> **Your goal**: Look through the entries below. Report each line that has the word "Given" in it.

**** Supplied information ****

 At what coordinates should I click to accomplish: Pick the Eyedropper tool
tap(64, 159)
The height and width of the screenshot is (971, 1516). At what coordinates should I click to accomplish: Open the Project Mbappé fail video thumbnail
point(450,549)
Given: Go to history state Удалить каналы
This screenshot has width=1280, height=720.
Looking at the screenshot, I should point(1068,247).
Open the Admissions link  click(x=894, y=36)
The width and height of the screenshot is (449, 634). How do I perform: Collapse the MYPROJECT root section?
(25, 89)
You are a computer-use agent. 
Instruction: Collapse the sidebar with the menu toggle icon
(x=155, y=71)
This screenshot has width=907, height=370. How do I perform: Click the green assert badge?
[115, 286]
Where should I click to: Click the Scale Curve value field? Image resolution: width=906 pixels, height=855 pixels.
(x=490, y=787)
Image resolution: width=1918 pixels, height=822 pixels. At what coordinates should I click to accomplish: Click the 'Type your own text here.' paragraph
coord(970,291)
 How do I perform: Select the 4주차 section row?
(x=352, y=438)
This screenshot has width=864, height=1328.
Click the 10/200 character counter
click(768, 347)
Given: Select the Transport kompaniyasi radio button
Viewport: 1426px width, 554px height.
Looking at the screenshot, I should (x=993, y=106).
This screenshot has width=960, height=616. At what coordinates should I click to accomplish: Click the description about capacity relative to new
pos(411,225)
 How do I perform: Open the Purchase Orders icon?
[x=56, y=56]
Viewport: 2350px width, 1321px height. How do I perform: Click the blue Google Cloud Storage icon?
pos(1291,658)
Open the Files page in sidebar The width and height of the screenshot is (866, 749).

****

> **Answer below**:
Given: Go to history state Удалить каналы
Given: Select the Transport kompaniyasi radio button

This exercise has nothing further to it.